Content starts

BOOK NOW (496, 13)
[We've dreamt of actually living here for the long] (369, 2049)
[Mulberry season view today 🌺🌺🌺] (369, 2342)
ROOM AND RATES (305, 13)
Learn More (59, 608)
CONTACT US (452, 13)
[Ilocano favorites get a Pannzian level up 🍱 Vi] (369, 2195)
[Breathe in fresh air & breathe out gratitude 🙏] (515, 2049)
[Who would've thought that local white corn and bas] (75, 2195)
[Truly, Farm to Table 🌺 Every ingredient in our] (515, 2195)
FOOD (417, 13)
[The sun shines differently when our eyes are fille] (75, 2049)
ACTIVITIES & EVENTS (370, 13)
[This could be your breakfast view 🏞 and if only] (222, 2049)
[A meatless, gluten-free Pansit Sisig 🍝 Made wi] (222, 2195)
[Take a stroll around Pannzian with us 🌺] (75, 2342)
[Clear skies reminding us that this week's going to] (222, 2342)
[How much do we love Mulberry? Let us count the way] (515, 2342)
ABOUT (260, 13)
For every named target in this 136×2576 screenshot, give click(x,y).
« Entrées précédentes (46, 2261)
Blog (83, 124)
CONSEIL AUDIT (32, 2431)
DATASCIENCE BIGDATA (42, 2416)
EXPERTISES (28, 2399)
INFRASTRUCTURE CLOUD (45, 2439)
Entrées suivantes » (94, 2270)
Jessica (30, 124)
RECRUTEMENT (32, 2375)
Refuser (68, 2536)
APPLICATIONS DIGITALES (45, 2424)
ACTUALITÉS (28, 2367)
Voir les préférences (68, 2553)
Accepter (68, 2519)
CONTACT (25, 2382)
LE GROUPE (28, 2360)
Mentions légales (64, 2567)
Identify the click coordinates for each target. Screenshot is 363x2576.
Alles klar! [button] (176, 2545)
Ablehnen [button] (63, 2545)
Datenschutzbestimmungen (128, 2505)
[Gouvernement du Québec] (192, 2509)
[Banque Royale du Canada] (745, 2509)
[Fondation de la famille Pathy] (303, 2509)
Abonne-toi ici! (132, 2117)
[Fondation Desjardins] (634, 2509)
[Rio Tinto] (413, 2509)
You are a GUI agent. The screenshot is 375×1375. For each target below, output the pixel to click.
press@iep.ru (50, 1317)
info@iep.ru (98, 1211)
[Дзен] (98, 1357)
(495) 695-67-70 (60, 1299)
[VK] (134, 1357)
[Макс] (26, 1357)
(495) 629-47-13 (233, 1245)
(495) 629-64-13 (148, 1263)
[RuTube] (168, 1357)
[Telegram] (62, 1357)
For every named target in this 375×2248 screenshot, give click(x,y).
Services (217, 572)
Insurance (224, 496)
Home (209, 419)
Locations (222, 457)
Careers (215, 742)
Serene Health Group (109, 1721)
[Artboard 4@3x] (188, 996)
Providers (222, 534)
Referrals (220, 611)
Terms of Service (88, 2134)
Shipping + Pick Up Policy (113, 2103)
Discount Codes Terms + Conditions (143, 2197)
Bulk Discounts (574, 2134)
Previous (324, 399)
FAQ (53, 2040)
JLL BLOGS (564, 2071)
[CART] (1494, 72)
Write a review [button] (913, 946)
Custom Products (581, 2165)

Content ends

(WHAT IS BEING ASKED) Only the lines from the first line of the records through the line with "Blog (83, 124)" should be reproduced, exactly and with nothing added.

(SOLUTION BELOW)
BOOK NOW (496, 13)
[We've dreamt of actually living here for the long] (369, 2049)
[Mulberry season view today 🌺🌺🌺] (369, 2342)
ROOM AND RATES (305, 13)
Learn More (59, 608)
CONTACT US (452, 13)
[Ilocano favorites get a Pannzian level up 🍱 Vi] (369, 2195)
[Breathe in fresh air & breathe out gratitude 🙏] (515, 2049)
[Who would've thought that local white corn and bas] (75, 2195)
[Truly, Farm to Table 🌺 Every ingredient in our] (515, 2195)
FOOD (417, 13)
[The sun shines differently when our eyes are fille] (75, 2049)
ACTIVITIES & EVENTS (370, 13)
[This could be your breakfast view 🏞 and if only] (222, 2049)
[A meatless, gluten-free Pansit Sisig 🍝 Made wi] (222, 2195)
[Take a stroll around Pannzian with us 🌺] (75, 2342)
[Clear skies reminding us that this week's going to] (222, 2342)
[How much do we love Mulberry? Let us count the way] (515, 2342)
ABOUT (260, 13)
For every named target in this 136×2576 screenshot, give click(x,y).
« Entrées précédentes (46, 2261)
Blog (83, 124)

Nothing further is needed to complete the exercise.